▶ [Source data]

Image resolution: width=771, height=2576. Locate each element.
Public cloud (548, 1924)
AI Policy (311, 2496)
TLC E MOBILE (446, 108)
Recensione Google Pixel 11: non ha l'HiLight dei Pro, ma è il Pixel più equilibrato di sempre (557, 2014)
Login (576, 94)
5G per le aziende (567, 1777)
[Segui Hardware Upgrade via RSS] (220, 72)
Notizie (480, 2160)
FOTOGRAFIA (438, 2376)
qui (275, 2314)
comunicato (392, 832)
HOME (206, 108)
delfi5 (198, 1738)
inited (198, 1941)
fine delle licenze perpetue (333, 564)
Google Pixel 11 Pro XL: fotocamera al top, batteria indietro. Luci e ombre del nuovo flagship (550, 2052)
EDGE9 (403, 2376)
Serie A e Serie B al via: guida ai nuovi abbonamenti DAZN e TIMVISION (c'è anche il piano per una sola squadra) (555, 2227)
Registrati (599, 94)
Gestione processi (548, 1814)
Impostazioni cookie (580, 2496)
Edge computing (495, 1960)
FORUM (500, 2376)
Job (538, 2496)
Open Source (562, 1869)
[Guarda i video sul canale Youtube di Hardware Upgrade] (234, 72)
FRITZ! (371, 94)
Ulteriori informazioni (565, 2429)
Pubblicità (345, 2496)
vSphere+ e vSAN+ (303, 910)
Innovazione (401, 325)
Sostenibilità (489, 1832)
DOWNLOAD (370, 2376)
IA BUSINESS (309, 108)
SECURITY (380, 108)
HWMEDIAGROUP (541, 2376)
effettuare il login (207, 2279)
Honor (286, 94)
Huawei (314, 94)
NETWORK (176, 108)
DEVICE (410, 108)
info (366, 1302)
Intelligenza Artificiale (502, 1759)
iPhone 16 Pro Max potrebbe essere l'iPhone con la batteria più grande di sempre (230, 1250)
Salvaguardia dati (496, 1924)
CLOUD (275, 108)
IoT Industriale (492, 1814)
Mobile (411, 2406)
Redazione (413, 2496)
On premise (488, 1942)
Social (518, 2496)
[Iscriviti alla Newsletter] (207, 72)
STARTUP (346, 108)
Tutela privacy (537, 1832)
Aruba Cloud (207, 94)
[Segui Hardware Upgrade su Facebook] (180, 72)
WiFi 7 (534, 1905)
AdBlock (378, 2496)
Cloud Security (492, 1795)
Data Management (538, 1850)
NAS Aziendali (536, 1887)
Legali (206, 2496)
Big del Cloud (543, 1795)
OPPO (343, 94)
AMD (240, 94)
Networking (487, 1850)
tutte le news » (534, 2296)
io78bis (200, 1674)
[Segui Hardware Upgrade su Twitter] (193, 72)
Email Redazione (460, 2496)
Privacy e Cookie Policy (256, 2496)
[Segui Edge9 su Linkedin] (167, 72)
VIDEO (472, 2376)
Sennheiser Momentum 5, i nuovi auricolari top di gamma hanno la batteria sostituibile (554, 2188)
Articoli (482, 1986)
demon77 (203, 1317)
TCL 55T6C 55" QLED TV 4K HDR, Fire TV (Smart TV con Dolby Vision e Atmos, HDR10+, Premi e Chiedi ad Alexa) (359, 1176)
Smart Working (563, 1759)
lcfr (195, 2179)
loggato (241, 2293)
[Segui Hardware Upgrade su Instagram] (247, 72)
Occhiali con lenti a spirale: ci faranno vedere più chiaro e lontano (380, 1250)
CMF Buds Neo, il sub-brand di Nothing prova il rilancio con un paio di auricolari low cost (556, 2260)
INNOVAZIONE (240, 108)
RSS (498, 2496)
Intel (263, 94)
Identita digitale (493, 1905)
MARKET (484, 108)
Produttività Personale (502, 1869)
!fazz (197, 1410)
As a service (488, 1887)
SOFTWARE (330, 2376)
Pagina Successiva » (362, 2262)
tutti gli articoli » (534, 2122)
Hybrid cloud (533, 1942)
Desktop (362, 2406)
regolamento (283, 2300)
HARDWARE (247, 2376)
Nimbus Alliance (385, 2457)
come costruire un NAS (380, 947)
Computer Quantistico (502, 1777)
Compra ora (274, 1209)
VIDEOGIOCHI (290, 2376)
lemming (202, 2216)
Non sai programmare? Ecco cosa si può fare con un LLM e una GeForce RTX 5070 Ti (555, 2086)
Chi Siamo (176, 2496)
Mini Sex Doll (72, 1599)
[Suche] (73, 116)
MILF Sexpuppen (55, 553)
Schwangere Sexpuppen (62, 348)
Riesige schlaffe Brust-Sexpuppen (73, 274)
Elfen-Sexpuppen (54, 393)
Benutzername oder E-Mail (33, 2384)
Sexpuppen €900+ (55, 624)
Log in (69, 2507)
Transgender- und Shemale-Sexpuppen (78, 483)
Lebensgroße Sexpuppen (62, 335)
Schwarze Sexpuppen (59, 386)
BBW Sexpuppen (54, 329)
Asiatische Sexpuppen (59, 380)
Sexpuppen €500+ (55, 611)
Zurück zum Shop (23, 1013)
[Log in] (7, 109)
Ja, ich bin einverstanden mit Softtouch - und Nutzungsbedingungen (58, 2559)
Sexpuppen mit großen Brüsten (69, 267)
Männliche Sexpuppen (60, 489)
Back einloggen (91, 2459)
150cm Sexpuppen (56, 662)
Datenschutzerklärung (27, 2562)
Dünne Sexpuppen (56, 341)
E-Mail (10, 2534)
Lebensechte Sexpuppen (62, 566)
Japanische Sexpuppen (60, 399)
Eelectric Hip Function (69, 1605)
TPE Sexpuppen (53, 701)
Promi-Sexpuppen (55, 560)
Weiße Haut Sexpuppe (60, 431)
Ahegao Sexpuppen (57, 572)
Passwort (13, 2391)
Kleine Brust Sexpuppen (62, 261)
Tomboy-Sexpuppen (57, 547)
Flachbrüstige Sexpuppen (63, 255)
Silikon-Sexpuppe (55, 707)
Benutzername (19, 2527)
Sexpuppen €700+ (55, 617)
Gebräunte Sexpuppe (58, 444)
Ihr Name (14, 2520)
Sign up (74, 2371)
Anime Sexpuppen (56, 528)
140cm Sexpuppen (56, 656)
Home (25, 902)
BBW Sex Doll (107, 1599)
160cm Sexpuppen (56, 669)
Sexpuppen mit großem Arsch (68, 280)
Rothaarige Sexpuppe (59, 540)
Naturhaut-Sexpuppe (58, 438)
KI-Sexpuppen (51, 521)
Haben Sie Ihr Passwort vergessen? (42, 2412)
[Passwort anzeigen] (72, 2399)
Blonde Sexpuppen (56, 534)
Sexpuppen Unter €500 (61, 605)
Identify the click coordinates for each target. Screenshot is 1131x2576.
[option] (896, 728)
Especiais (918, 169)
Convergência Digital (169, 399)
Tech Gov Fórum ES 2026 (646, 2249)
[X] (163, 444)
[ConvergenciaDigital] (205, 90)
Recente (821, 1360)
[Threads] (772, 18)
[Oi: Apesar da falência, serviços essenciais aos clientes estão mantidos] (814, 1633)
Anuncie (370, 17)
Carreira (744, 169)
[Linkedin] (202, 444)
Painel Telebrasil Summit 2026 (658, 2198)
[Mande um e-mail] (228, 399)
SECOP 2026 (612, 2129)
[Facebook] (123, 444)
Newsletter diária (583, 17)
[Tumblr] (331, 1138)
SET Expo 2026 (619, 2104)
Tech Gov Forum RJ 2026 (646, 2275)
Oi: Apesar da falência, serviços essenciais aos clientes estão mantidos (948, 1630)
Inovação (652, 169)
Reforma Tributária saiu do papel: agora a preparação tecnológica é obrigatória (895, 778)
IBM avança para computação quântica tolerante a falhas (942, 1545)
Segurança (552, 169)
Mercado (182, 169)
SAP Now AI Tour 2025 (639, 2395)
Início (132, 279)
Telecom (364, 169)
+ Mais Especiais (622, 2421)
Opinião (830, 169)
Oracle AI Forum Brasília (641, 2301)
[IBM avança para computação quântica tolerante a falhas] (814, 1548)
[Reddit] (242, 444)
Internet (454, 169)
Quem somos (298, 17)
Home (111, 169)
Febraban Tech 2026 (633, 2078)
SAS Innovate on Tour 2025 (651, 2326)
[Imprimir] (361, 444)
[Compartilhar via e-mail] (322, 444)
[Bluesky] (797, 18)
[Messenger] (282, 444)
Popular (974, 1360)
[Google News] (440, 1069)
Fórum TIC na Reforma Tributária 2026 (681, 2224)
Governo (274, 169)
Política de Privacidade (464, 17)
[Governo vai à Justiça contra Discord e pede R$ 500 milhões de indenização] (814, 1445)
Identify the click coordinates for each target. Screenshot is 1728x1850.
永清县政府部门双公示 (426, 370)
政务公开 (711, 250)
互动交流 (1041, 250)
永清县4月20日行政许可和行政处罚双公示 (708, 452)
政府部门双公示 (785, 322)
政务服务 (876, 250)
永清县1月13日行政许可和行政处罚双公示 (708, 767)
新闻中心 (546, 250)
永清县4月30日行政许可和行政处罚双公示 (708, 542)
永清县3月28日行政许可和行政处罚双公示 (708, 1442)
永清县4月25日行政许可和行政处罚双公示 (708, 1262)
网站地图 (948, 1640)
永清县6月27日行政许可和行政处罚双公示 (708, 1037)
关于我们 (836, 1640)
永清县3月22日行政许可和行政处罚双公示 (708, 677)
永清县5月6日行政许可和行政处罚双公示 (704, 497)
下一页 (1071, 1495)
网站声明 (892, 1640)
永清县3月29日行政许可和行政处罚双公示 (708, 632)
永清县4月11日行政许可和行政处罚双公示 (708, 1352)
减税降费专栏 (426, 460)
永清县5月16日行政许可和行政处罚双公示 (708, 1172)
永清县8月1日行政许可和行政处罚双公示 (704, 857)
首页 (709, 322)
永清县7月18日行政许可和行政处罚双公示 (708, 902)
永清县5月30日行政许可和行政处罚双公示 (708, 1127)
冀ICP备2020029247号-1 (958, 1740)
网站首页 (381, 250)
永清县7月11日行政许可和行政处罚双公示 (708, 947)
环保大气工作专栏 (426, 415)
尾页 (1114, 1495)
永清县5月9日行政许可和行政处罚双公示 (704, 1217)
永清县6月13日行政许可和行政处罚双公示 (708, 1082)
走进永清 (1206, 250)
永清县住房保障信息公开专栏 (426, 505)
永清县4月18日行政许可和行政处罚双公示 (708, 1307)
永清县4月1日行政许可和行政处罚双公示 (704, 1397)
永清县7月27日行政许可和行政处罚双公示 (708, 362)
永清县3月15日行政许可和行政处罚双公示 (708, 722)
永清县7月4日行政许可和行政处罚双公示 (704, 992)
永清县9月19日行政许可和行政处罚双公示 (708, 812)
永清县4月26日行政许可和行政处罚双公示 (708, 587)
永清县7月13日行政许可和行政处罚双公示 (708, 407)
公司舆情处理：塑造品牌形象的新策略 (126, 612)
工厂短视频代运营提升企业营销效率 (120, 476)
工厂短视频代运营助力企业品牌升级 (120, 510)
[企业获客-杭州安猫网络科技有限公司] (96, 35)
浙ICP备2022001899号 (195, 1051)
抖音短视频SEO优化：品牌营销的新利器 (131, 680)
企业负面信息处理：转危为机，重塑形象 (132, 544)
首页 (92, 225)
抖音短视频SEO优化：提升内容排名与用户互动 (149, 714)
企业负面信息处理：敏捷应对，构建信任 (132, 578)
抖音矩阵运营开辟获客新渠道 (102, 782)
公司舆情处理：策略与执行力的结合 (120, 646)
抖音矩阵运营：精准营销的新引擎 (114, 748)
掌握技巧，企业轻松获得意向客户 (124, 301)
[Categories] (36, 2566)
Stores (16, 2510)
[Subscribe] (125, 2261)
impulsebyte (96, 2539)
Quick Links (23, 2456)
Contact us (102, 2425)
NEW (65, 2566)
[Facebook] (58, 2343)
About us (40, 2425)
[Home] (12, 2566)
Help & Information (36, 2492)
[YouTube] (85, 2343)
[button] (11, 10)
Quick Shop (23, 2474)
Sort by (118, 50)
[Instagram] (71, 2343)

▶ [Description of the task]
Show, from the listing above, each line that contains the word "Tech".

▶ [Exercise answer]
Tech Gov Fórum ES 2026 (646, 2249)
Tech Gov Forum RJ 2026 (646, 2275)
Febraban Tech 2026 (633, 2078)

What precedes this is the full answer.